ASCAP and Manhattan School of Music summer campers participate in daily symphonic band rehearsals

ASCAP and Manhattan School of Music summer campers participate in daily symphonic band rehearsals. Photo by R. Andrew Lepley.

Since 1999, the American Society of Composers, Authors and Publishers (ASCAP) has partnered with the Manhattan School of Music to offer a free music camp for students who attend New York City's public schools. A FY 2007 Summer Schools in the Arts grant of $35,000 from the NEA to the ASCAP Foundation provided scholarships for 125 talented students to attend a music camp their families could not otherwise afford.

The ASCAP Foundation, the nonprofit arm of an organization that manages music copyrights, was founded in 1975 with a bequest from Jack Norworth, who wrote the all-American anthem "Take Me Out to the Ballgame." The foundation supports a range of projects, including several awards for jazz and classical composers, test runs for new musicals, and more than 40 music education programs, including the summer music camp.

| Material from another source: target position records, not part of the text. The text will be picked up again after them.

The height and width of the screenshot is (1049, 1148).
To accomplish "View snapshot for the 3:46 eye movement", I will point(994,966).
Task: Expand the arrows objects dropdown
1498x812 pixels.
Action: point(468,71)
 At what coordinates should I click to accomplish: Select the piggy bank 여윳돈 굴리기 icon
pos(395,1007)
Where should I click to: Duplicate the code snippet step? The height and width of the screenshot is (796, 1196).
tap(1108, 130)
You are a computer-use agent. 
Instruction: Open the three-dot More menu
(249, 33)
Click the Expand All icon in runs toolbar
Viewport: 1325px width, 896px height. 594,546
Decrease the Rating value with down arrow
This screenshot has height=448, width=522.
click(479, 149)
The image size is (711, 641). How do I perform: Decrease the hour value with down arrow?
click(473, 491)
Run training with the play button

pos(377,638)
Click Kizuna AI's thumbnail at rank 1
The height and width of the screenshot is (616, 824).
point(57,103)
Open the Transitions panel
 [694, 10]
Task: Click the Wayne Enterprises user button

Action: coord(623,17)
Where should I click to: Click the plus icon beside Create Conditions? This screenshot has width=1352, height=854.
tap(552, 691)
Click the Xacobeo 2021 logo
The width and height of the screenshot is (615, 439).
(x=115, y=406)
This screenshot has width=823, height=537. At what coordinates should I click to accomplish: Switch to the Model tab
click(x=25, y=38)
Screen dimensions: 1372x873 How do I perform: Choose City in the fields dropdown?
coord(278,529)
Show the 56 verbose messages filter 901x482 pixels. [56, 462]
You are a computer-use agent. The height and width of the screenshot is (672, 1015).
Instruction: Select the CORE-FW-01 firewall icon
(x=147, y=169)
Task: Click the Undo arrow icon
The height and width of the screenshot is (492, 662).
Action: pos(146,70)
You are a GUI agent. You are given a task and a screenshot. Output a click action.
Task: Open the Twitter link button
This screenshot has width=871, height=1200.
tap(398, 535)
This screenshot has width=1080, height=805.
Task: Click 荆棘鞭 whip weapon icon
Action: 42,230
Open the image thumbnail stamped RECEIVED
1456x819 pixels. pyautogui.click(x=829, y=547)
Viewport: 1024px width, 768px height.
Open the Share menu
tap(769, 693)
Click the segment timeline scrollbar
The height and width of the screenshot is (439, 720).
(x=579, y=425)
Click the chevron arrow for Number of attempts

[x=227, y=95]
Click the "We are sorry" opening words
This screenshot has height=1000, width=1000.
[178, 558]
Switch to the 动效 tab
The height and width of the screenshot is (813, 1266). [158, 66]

Colleen McDonough, director of the ASCAP Foundation, explained that the camp gives students a chance to experience daily life at a music conservatory. For five weeks each summer, they receive private lessons, perform in ensembles, and attend concerts. Students also get to choose from several other arts electives such as acting, visual arts, and Latin jazz band. All these experiences are crucial if these public school prodigies are going to compete with students who have had access to conservatory training from a young age.

"This camp is really a springboard for many of these students to think about whether they want to go on to become professional musicians, vocalists, or composers," McDonough said. "This is an immersion in the arts, and this is an opportunity for them to live their art. These kids don't normally hang out five days a week with other kids who love playing music."

Not every summer camper will pursue a full-time career in music, but many appear headed that way. Camp Director Rebecca Charnow said the camp's success can be gauged by how many students arrive as fifth-graders and continue attending the camp until they graduate from eighth grade.

Our return rate is so high," Charnow said. "Almost everyone who is eligible comes back." As high school students, more than 50 former campers have been able to continue taking lessons in the Manhattan School's pre-college division through various scholarship programs. Ten former campers have gone on to study in the school's undergraduate conservatory.